Wow there is a lot of choice when it comes to buying something as simple as an NGS library prep kit. With Illumain in mind (as always) I found at least 17 providers. includding: Affymetrix, Agilent, Beckman, Bioo, Enzymatics, Epigentek, Illumina, Kapa, Lucigen, Mclab, Milipore, NEB, NuGen, Qiagen, Rubicon, Swift and Thermo. All these providers offer at least one, if not a whole range, of NGS kits for DNA; and some offer RNA, ChIP, Methlation, etc, etc, etc.
Would you have believed it Affymetrix offer an NGS library prep kit too! Their Prep2Seq kits is basically a reformulation of a standard Illumina library prep and includes the same indexed adapters (even missing out inde numbers 17 and 24).

In my lab we use Illumina and Rubicon library preparation kits for most experiments. We choose Illumina as we get end-to-end support and everything is included (now they are shipping their own beads). Rubicon allows us to access very small amounts of DNA e.g. the ctDNA exomes in Murtaza et al.

How do they work: Most of the kits use the standard end-repair, adapter ligation workflow we’ve all come to know and love. Many have streamlined the standard workflow and combined steps. Nearly all have moved to bead-based cleanup and consequenlty DNA inputs can be as low as a singel-cell, or 100ng without PCR.

How do they compare: I’m not aware of a comparison paper that looks in detail at kit performance. Given that library prep costs are increasingly become an expensive part of the process it’s about time we did exactly that.

How much do they cost: The kits webpages do not all offer pricing information without askig for a quote, however more than half do so I used the list priocies to try and come up with a cost per sample. Some of the kits do not include adapters for library prep so you’d need to source these and include that in your costs.
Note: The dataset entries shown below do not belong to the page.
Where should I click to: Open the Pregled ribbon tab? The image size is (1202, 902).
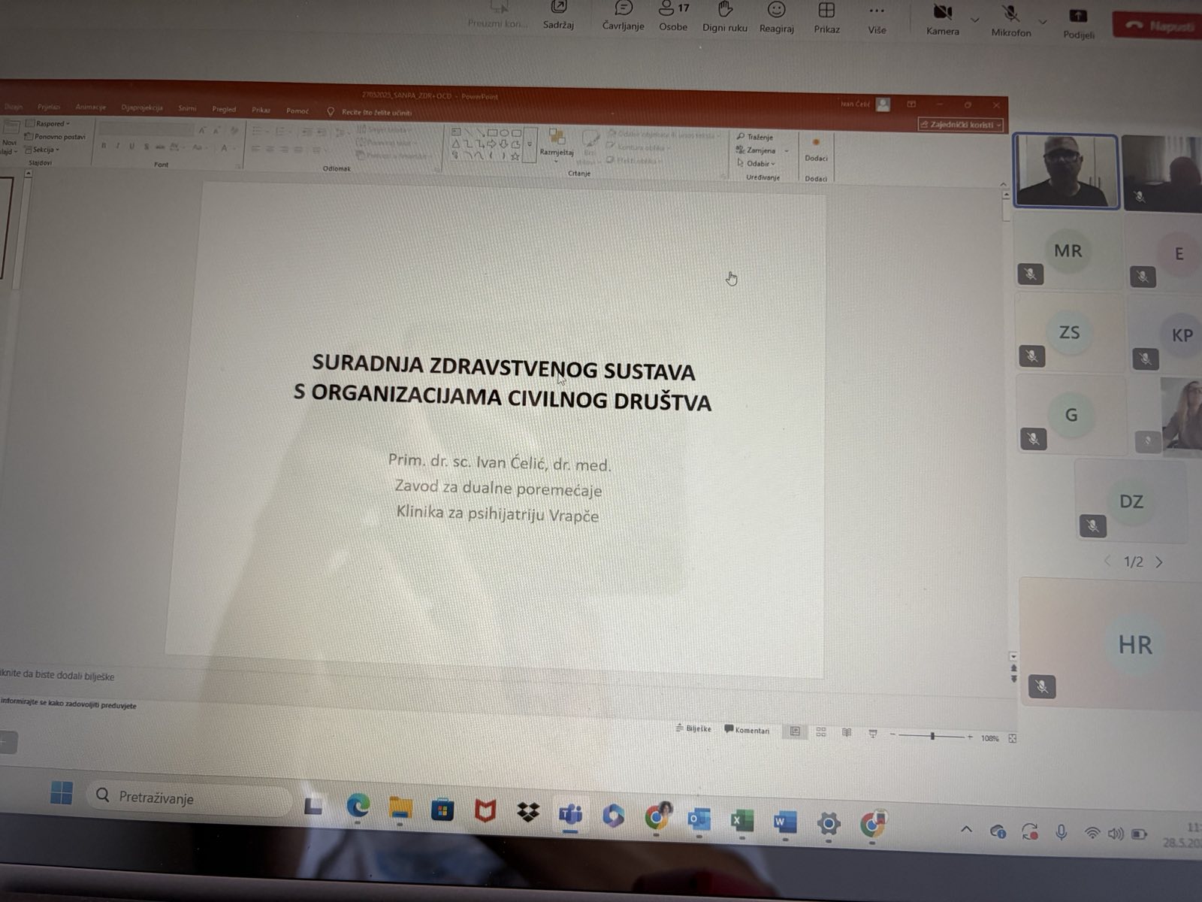pyautogui.click(x=224, y=110)
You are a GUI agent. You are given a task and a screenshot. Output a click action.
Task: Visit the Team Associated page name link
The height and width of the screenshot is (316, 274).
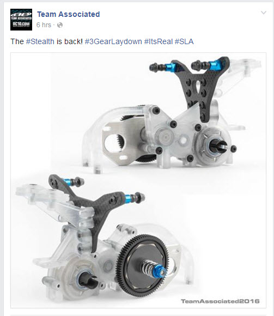pyautogui.click(x=68, y=14)
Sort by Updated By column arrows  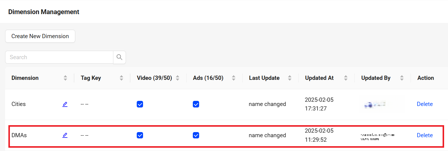coord(402,78)
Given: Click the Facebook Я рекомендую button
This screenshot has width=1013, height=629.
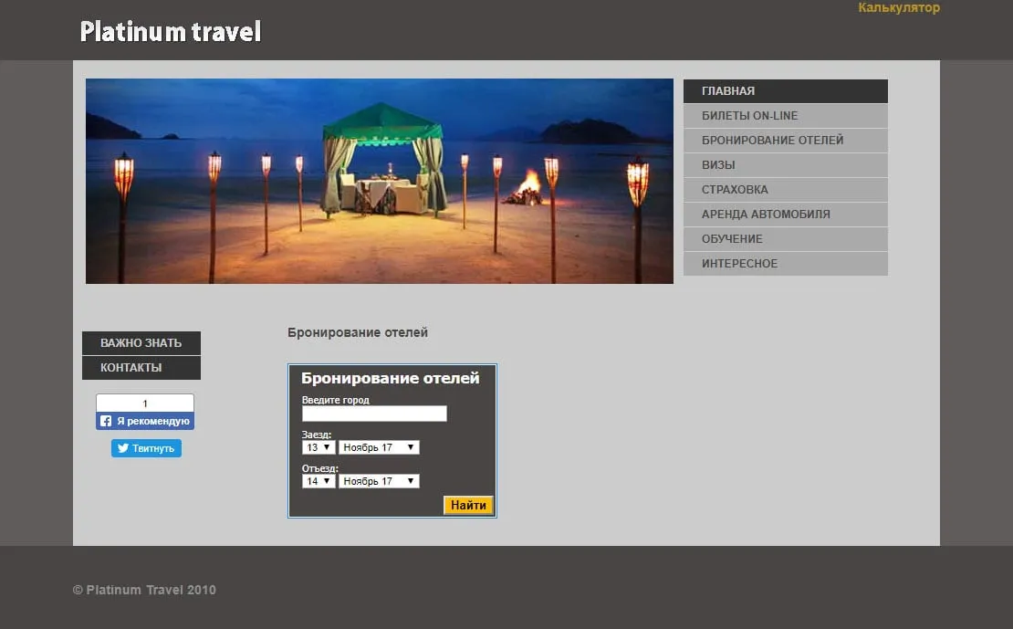Looking at the screenshot, I should click(x=145, y=421).
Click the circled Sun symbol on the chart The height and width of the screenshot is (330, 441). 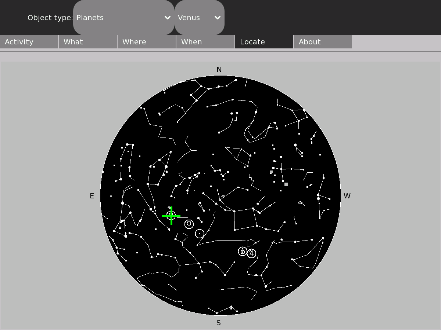pyautogui.click(x=200, y=234)
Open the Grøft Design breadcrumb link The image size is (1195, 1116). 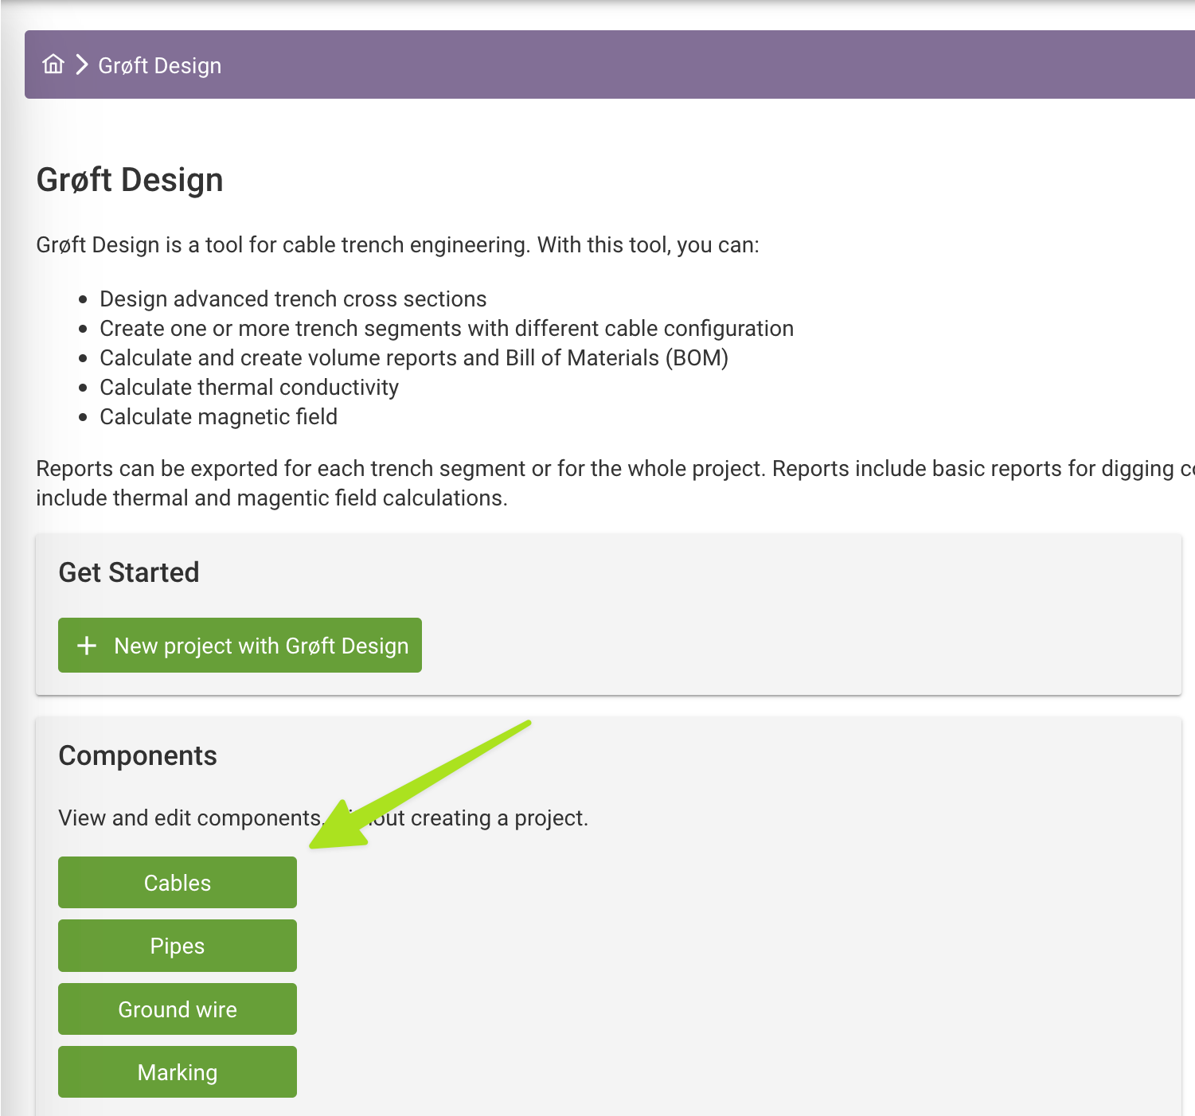[x=160, y=65]
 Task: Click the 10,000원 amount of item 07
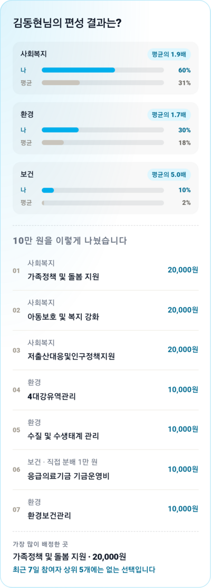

Kits are between £15-55 per sample, making the most expensive kit (Millipore MagnaSeq) 3.75x more than the cheapest (NEB NEBNext Ultra).

We’ll certainly be looking into kit costs in my lab as we’re processing larger and larger numbers of libraries. It might even be cost-effective to go back to home-brew methods, especialy if we’re after a $10 prep for a $1000 genome!